# Exercise:
Reproduce the lines verbatim, starting at the line that contains "You are a GUI" and continuing through the end of the records, with both ends included. Omit the pictures from your answer.

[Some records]
━━━━━━━━━━━━━━━━━━━━━━━━━━━━━━
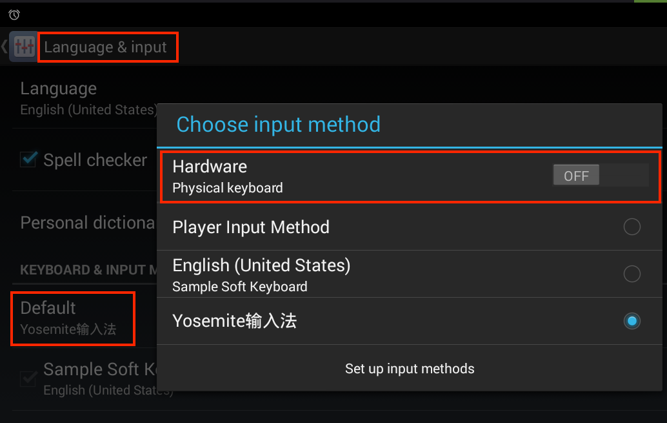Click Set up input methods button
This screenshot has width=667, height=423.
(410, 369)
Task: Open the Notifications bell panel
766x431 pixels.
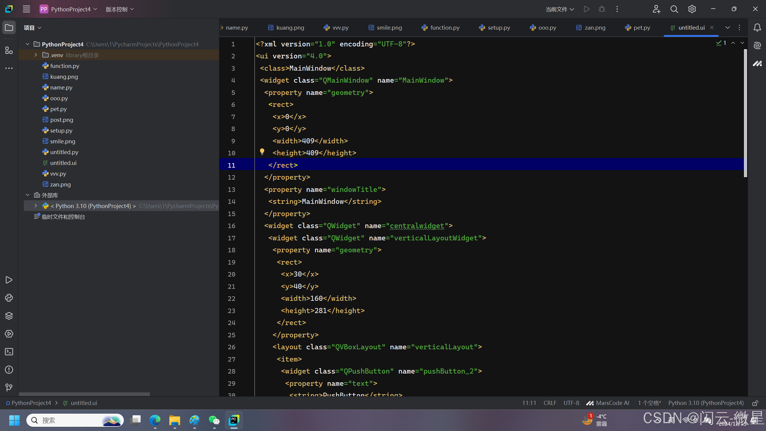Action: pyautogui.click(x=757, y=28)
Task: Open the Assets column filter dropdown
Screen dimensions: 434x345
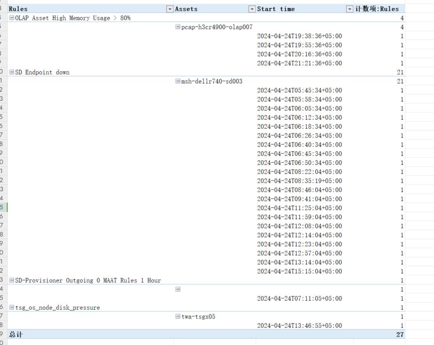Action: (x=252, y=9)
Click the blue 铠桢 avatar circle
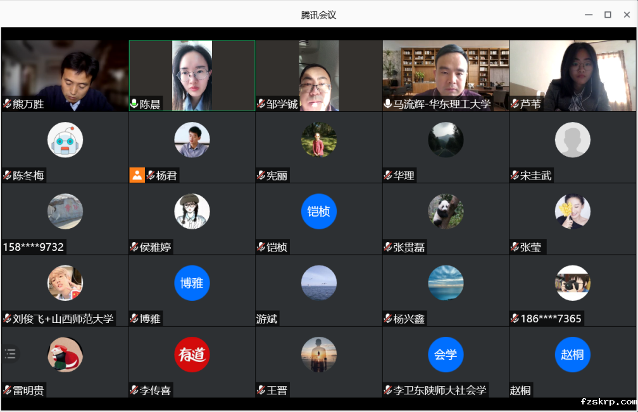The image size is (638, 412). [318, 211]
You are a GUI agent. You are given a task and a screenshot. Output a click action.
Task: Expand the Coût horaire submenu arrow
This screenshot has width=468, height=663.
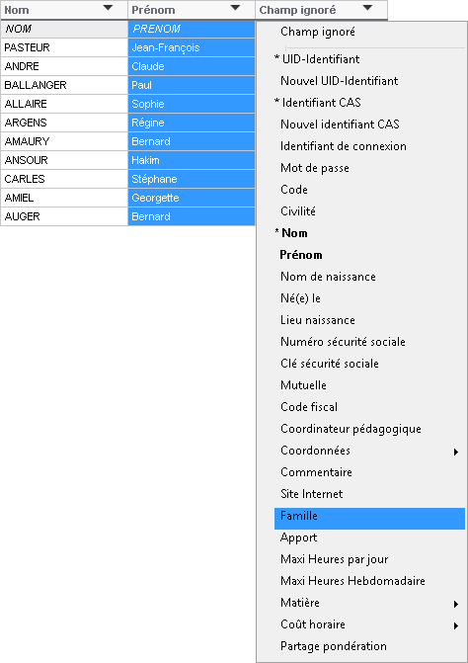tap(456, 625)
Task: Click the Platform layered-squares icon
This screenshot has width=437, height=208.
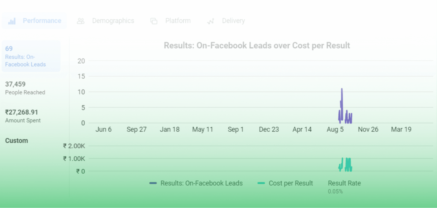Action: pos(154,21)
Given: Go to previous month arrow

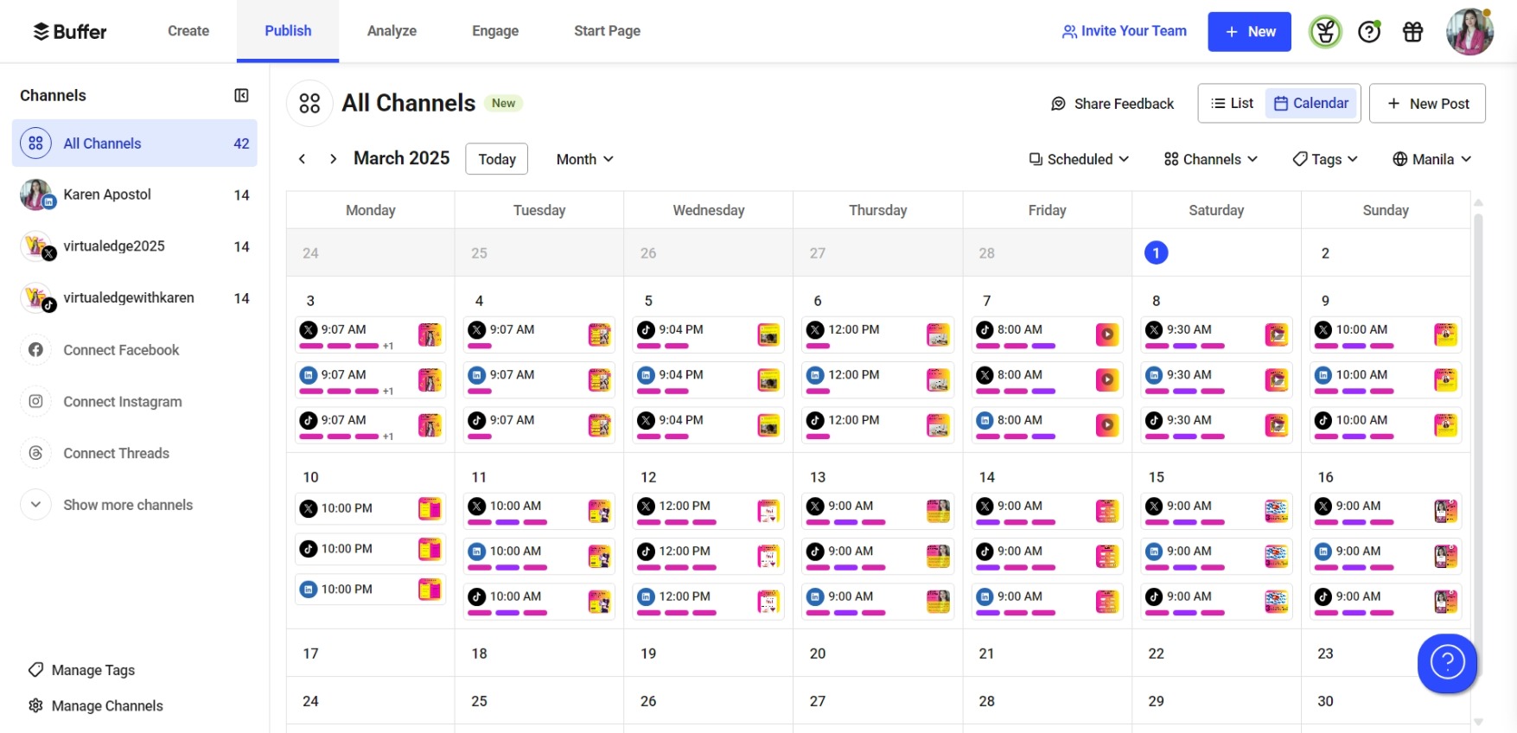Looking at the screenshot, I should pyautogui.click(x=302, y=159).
━━━━━━━━━━━━━━━━━━━━━━━━━━━━━━
# Expected output:
You are a GUI agent. You are given a task and a screenshot. Output a click action.
Task: Expand the Coût horaire submenu arrow
This screenshot has width=468, height=663.
tap(456, 625)
Task: Click the Platform layered-squares icon
This screenshot has width=437, height=208.
Action: pos(154,21)
Given: Go to previous month arrow

Looking at the screenshot, I should pyautogui.click(x=302, y=159).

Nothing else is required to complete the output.